It’s become a parenting tick: even when I’m driving by myself, whenever I see a plane, train or school bus, I get excited and almost turn around to point out the moving vehicle to my non-existent child. I do the opposite in grocery stores when I have him with me – I actively avoid toy aisles or displays with any vehicle since Future President thinks that all trips to Fred Meyer, Target and Costco involve buying him something.
When Future President is in the car, he’s excited whenever he sees a plane, train or school bus, and in addition, loves bicycles, garbage trucks, dump trucks and emergency vehicles. But he’s the most excited when he sees a “Mack” truck. Inevitably he says, “Mack truck! Lightening McQueen inside!” He thinks every semi-truck is a Mack truck and has yet to distinguish between the Peterbilt, Volvo, etc.

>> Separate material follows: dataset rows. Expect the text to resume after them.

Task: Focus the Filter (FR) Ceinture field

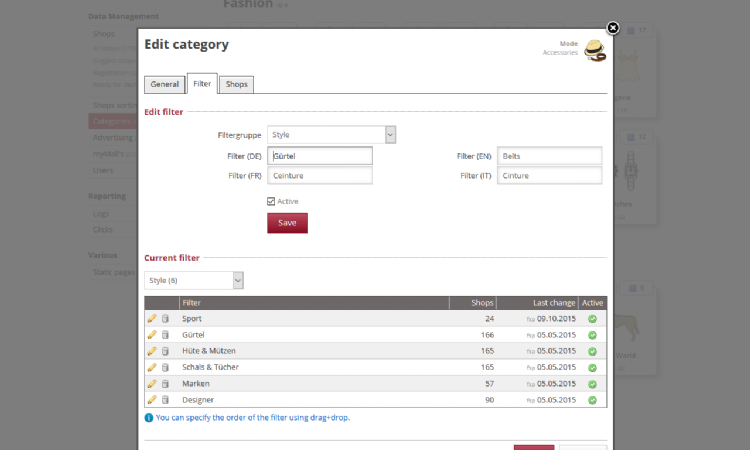Action: tap(319, 176)
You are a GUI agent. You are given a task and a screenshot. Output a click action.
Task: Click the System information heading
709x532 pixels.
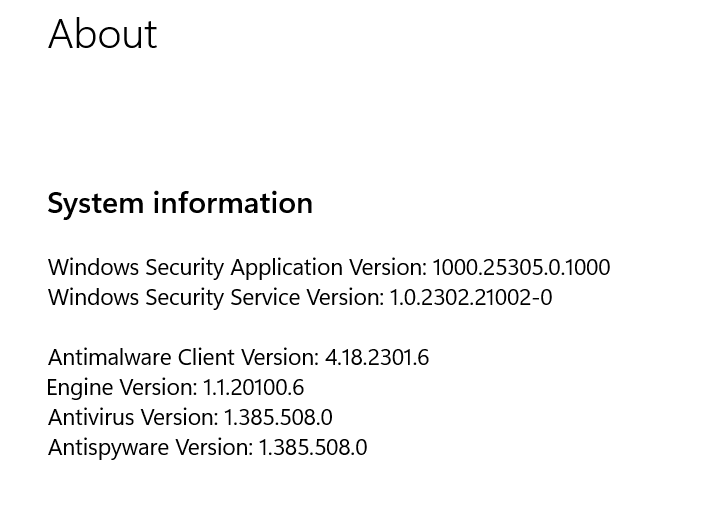click(180, 203)
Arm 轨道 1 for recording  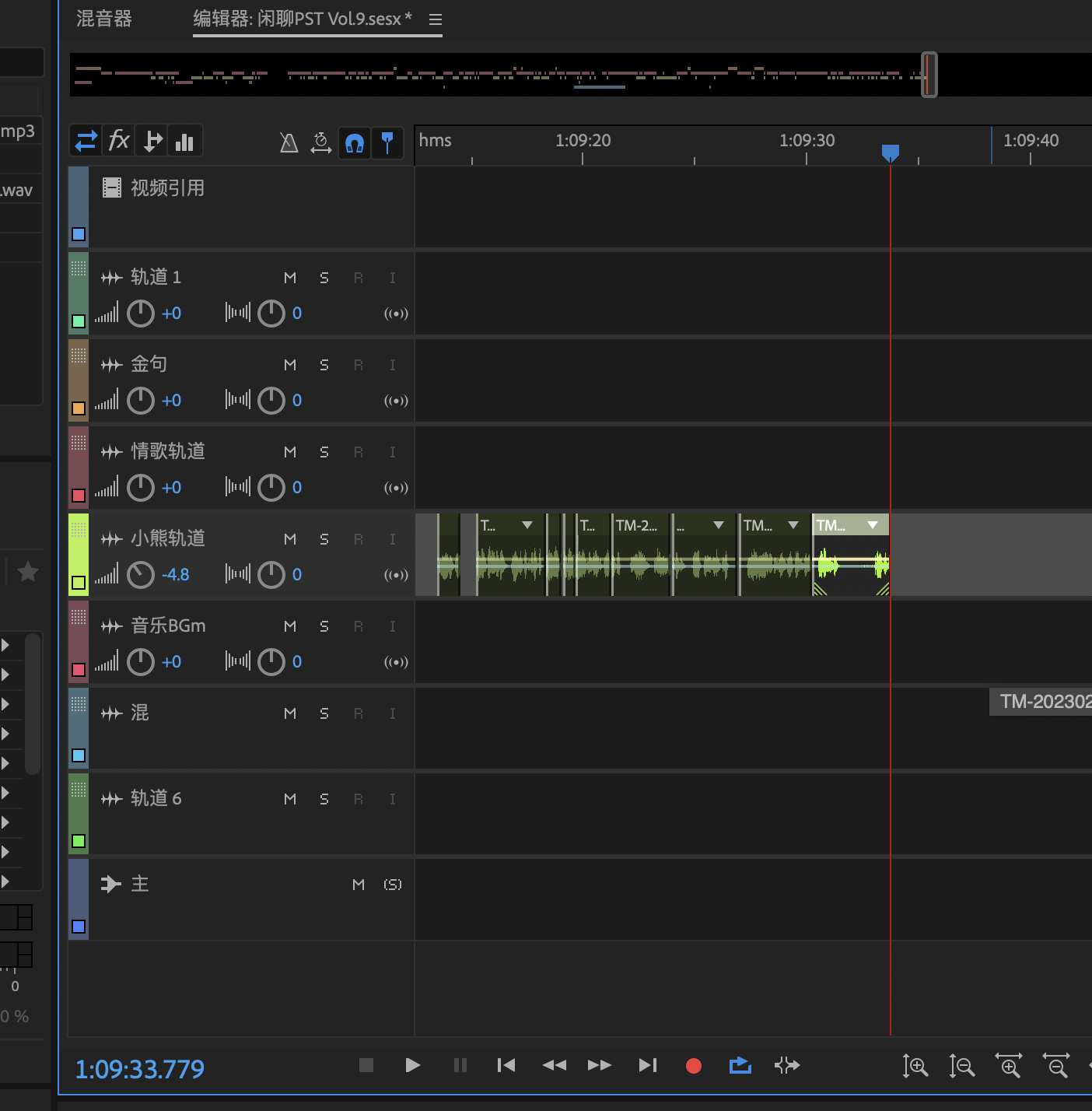pyautogui.click(x=359, y=278)
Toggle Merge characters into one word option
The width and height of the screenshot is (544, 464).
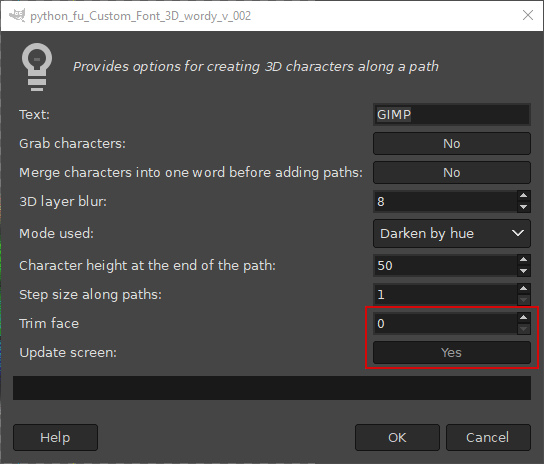coord(452,172)
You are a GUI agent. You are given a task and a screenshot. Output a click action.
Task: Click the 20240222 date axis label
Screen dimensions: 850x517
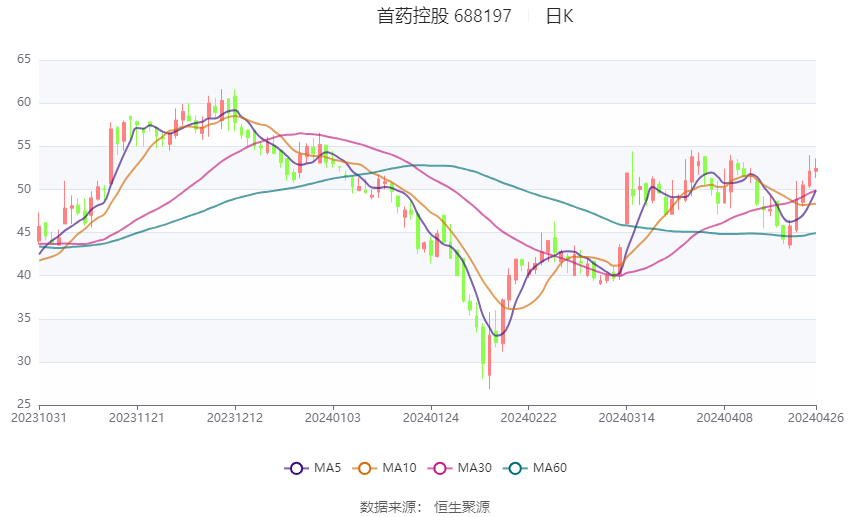tap(528, 417)
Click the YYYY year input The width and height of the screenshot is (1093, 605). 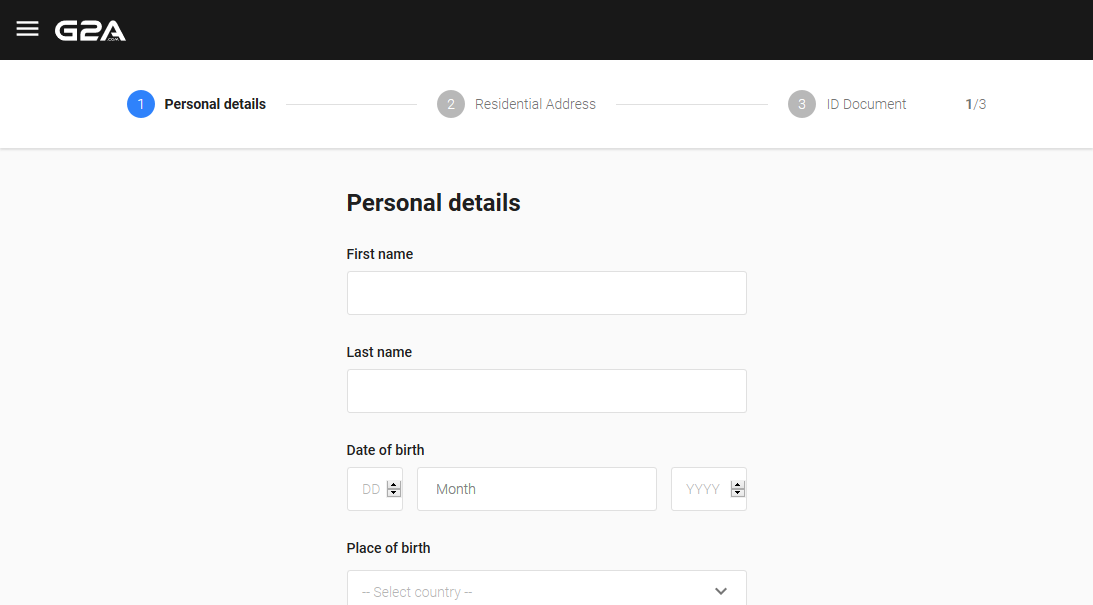(709, 489)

Hell, I didn’t even know there was more than one kind of semi-truck before my kid became completely obsessed with the movie Cars.
If you’re the parent of a car-obsessed kid, I’m curious about what you do to contain the madness. We already have the Cars carrying case and I love the idea of using this Ikea knife rack to display the cars in his room. And right now, because I haven’t unpacked any of my books, our bookshelves have been taken over by planes, cars and other miscellaneous toys. It’s driving me crazy. I’d love hear any genius ideas about how to reign in the mess. (Beside the obvious, of course. Remember, he’s an only child and the only grandchild on both sides, which means he is spoiled rotten.)